Возникнув впереди, еще на заре, темные горы Крыма приближались; в чаше залива смутно проступили белые уступы знакомого города. Молодой патрон, вцепившись в канат, горделиво усмехнулся. Не нищим возвращался моряк в отчий дом. Сладко было чувствовать себя сильным, удачливым, хищным, не ведающим запретов. Да, он разбойник, пират. Но он же, когда надо, и честный гость, сведущий в торговле, мореход, искусно одолевающий противные течения и бури. Он пират; но разве не был поначалу тем же святейший папа Иоанн XXIII, низложенный, правда, собором в Констанце, но вкусивший от власти над миром, тем не менее, сполна! Разве не пират помазанник божий Рене Анжуйский, ученый и бродяга, авантюрист и землезнатец, разбойник и составитель точнейших морских карт! Арагонцы отняли у славного Рене Неаполитанское королевство, но разве и ныне храбрый герцог — не император морей, разве не принимает его с почетом, как равного, французский король Людовик, которому анжуец служит своим победоносным флотом!

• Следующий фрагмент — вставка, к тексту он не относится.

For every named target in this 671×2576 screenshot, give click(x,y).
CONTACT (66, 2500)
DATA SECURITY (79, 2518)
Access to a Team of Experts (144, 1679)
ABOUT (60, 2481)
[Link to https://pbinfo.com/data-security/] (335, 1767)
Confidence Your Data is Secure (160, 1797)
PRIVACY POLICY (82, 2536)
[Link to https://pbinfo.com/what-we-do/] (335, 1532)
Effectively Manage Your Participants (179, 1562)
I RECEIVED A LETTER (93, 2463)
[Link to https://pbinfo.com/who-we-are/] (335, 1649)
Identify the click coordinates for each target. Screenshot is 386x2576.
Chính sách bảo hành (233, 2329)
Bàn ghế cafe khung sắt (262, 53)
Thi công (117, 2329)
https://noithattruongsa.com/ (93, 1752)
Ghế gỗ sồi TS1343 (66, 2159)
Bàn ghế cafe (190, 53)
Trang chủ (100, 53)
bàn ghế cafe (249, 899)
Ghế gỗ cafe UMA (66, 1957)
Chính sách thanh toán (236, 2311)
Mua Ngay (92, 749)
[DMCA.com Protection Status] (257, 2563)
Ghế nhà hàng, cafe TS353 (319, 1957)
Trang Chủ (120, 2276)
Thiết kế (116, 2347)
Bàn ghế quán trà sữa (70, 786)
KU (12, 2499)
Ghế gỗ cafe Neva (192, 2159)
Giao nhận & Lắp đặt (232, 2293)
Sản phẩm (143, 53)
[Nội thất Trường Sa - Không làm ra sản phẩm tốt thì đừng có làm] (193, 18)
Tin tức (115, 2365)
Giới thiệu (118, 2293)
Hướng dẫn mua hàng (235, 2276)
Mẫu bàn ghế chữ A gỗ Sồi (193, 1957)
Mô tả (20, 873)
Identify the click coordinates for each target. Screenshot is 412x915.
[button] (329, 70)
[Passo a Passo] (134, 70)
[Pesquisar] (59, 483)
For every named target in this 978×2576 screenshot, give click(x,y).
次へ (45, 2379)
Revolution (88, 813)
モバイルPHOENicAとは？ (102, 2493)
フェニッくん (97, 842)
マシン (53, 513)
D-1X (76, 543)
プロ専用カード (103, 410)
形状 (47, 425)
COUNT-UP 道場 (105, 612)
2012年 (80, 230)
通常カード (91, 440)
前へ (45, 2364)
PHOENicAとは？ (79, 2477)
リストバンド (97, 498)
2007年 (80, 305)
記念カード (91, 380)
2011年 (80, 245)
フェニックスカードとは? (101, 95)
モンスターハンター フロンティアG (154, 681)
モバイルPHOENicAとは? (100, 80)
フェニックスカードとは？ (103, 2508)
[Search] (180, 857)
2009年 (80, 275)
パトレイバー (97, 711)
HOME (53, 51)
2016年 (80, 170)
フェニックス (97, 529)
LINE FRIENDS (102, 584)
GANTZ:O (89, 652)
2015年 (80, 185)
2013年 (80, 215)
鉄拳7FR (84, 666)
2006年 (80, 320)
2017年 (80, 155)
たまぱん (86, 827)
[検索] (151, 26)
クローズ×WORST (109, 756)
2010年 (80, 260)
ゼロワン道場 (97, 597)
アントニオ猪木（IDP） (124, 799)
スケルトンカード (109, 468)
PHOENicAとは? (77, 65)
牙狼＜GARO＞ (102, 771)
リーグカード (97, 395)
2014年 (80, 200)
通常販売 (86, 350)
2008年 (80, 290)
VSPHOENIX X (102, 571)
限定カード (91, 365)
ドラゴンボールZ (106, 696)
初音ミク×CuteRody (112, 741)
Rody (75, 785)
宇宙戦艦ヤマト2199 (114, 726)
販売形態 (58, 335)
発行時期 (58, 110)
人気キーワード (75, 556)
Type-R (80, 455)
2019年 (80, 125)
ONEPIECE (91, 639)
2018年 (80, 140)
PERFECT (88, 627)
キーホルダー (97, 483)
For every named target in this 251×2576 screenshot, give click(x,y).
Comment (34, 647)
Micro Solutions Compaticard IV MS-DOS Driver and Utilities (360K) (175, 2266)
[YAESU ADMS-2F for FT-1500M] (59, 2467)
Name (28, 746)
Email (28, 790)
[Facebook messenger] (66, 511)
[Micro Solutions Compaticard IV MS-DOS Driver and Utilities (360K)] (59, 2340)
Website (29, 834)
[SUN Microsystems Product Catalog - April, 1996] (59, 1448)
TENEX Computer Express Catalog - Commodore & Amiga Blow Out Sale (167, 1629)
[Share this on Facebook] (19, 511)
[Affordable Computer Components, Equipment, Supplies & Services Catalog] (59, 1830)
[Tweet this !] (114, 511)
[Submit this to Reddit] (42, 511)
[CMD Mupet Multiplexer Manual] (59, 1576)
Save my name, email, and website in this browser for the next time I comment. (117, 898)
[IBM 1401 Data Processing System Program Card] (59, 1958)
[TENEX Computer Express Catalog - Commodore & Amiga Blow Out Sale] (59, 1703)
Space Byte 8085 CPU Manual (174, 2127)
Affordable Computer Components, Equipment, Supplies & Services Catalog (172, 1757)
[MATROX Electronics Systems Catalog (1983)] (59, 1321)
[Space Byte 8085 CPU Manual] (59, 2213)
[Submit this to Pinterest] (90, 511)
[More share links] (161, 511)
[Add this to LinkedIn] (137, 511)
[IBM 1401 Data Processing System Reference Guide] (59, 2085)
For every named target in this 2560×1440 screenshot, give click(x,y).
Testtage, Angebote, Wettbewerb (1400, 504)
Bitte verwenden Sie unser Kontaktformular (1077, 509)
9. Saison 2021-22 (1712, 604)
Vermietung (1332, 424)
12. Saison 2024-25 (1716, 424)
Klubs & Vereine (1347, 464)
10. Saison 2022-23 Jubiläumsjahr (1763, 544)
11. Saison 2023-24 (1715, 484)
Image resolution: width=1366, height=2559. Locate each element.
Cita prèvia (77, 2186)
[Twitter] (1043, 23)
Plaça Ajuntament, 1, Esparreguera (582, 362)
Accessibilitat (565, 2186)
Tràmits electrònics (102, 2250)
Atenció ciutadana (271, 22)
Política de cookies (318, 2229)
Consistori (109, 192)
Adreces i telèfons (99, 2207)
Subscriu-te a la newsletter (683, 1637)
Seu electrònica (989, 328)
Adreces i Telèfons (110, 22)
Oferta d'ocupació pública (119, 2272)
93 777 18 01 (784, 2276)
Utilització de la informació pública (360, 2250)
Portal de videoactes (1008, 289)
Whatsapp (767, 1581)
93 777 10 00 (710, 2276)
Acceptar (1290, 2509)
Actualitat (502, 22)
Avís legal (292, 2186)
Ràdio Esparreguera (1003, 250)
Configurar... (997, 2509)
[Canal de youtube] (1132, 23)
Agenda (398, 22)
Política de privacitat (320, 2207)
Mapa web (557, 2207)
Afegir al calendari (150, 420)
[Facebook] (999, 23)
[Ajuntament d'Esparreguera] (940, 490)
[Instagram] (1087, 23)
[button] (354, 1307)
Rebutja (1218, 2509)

В близящийся между тем берег с галеи всматривался еще один путешественник; патрон время от времени с почтением оборачивался к фигуре в монашеской рясе, одиноко возвышавшейся на палубе, около кормовой надстройки. Патрон испытывал перед святым мужем благоговение и трепет: это он, стоящий ныне у кормы, вернул его на путь спасения, на истинно благий путь. Именно он, отец Руффино, первым сказал юноше, когда тот исповедовали в Генуе, в церкви святого Варфоломея, не чая прощения содеянным преступлениям, навеки памятные слова. «И злодеяния твои будут благом, — молвил святой отец, указуя на Благостный Лик, чудотворный образ Спасителя[12], — и преступления твои станут святы, ежели совершатся во господню славу!».
Полгода спустя они встретились снова в Риме; отец Руффино привел его к человеку, ведавшему самыми тайными доходами престола святого Петра. С тех пор он, еще недавно простой моряк Джироламо, стал важным человеком, патроном галеи. Не оставляя разбоя, доход с которого частью шел с тех пор святому престолу, он стал теперь исполнителем секретнейших личных поручений святейшего отца. Это давало не только верный барыш; за это патрону была обеспечена самая полная безнаказанность в этой жизни и в последующей, от земных властей и небесных. Веселая жизнь, богатство и почет на земле, вечное блаженство в райских кущах — вот что сулила Джироламо верная служба апостолическому престолу, а через него — самому господу; он остался пиратом, но был теперь пиратом святой курии.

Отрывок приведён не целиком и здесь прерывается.